Law enforcement efforts concentrated in Detroit’s urban neighborhoods, and of the dozens of drug defendants he put behind bars, the majority were young men who were poor and black. A public defender named Andrew Densemo represented many of them, and at sentencing the judge would ask, “Will you be making your futile speech?” Densemo would invariably say, “Yes,” then he’d stand and speak at length about the groundless 100-to-one sentencing disparity between crack and powder cocaine, the crippling consequences for first-time offenders, and the failure of the laws to actually stamp out trafficking. When he finished, Osler would remind the court that the sentence was mandatory, and the judge would have no choice but to send the defendant to prison.

But one afternoon in 1997, Densemo’s speech finally got to Osler. “In the gospels,” he explains, “We have Jesus walking up to a legal execution, saying, ‘You who are without sin cast the first stone,’ challenging the moral right of the crowd to stone the adulteress. I remember thinking, ‘I’m the guy with the rock.’”

Osler left the U.S. attorney’s office, and he’s spent the past decade fighting unforgiving drug sentencing though litigation and advocacy. “The mechanistic outcome seemed so scientific,” he says. “Here’s what the person did, match it up on the grid. But it reduced everyone to a number, and there was this overwhelming sense almost like you were stacking bodies up.”

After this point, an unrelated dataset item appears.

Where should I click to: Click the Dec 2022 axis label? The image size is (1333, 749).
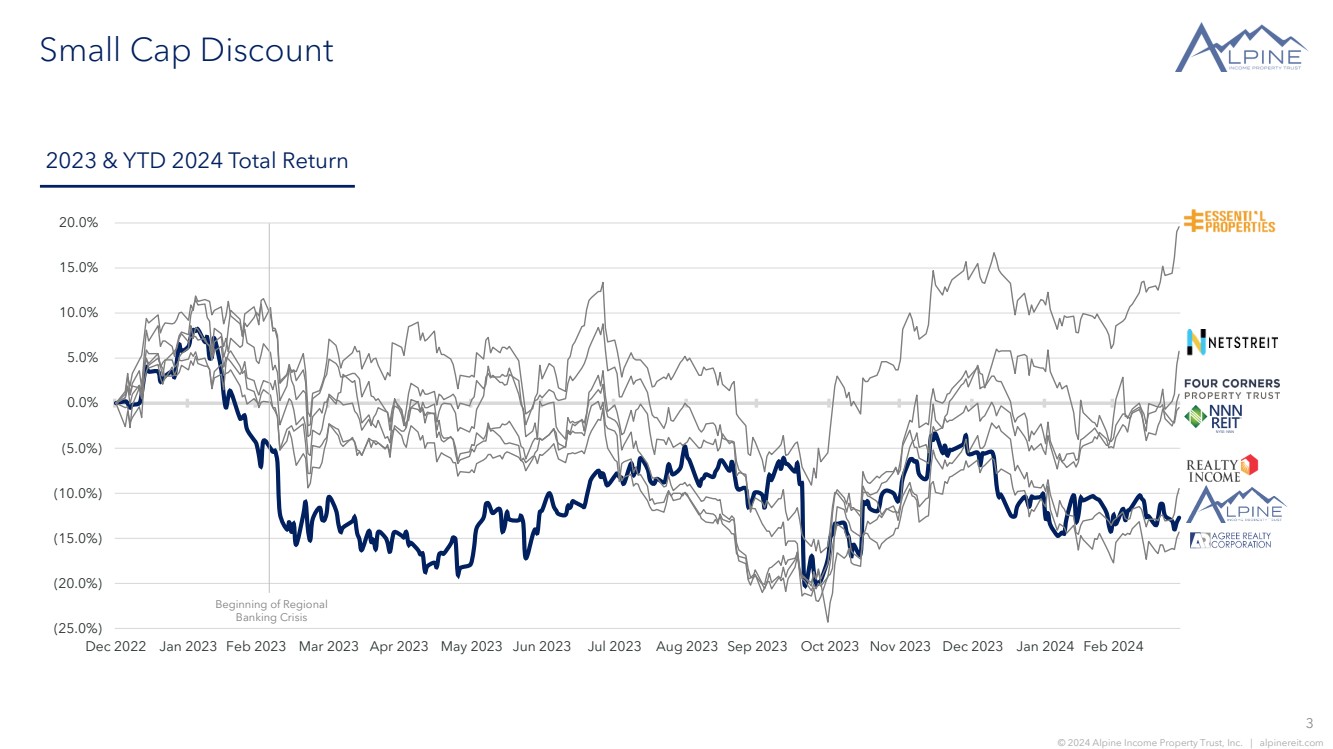115,647
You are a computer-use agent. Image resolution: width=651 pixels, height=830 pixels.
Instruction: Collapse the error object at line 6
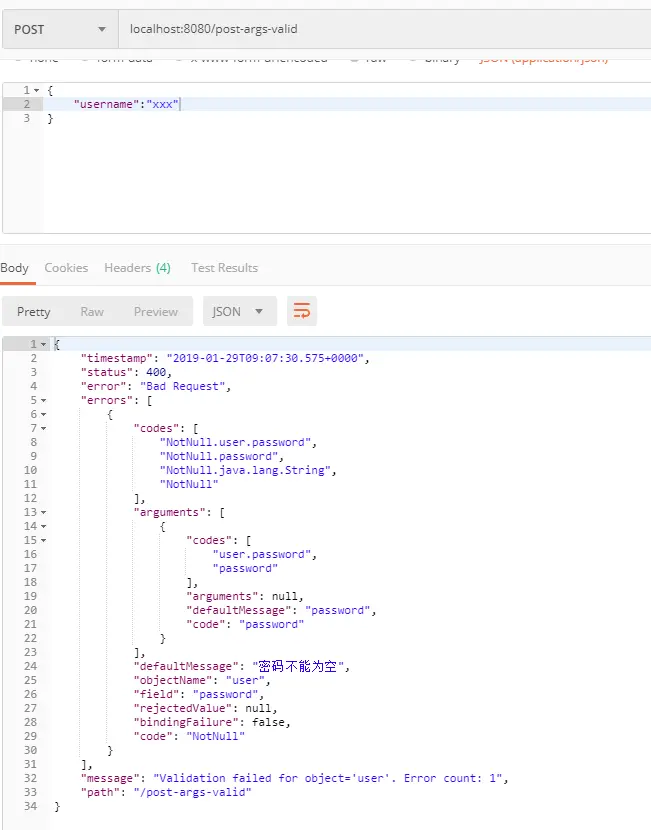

Widely enacted in the Eighties and Nineties amid rising crime and racially coded political fearmongering, mandatory penalties — like minimum sentences triggered by drug weight, automatic sentencing enhancements, and three-strikes laws — have flooded state and federal prisons with nonviolent offenders. Intended to ensure uniform discipline, these policies simply shifted discretion to prosecutors. Judges lost latitude to tailor sanctions based on whether someone was a kingpin or courier, for example, while Osler says, prosecutors gained “a big hammer. The easy way of doing things is to threaten people with a lot of time, and then plead them out,” he says. “But easy and justice don’t go together very well.”

In 2011, he founded the country’s first federal clemency clinic, at the University of St. Thomas in Minnesota. With his law students, Osler works on behalf of inmates who’ve lost decades to unduly punitive terms, filing commutation petitions for early release with the Office of the Pardon Attorney. Until recently, commutation was a distant hope for applicants; President Obama has granted clemency more rarely than any modern executive. But in April, the administration unveiled plans to revive the pardon power, in what could be its most vigorous exercise since President Ford granted amnesty to Vietnam draft-dodgers. “One of the uses of clemency has been to address overzealousness in warfare,” Osler says. “This is in response to the War on Drugs.”

But while such advances mark a clear departure from the old alarmist ethos, the drug war is entrenched in decades of prison buildup. Between 1980 and 2010, state incarceration rates for drug crimes multiplied tenfold, while the federal drug prisoner population ballooned by a factor of 20. Every year, taxpayers shell out $51 billion for drug war spending. Meanwhile, 2.2 million people — or a quarter of the world’s prisoners — crowd a system that exacts its harshest toll on the most vulnerable. Racism undermines the justice process from initial stop to sentence, and 60 percent of those incarcerated are people of color. Rates of illiteracy, addiction, and mental illness are disproportionately high.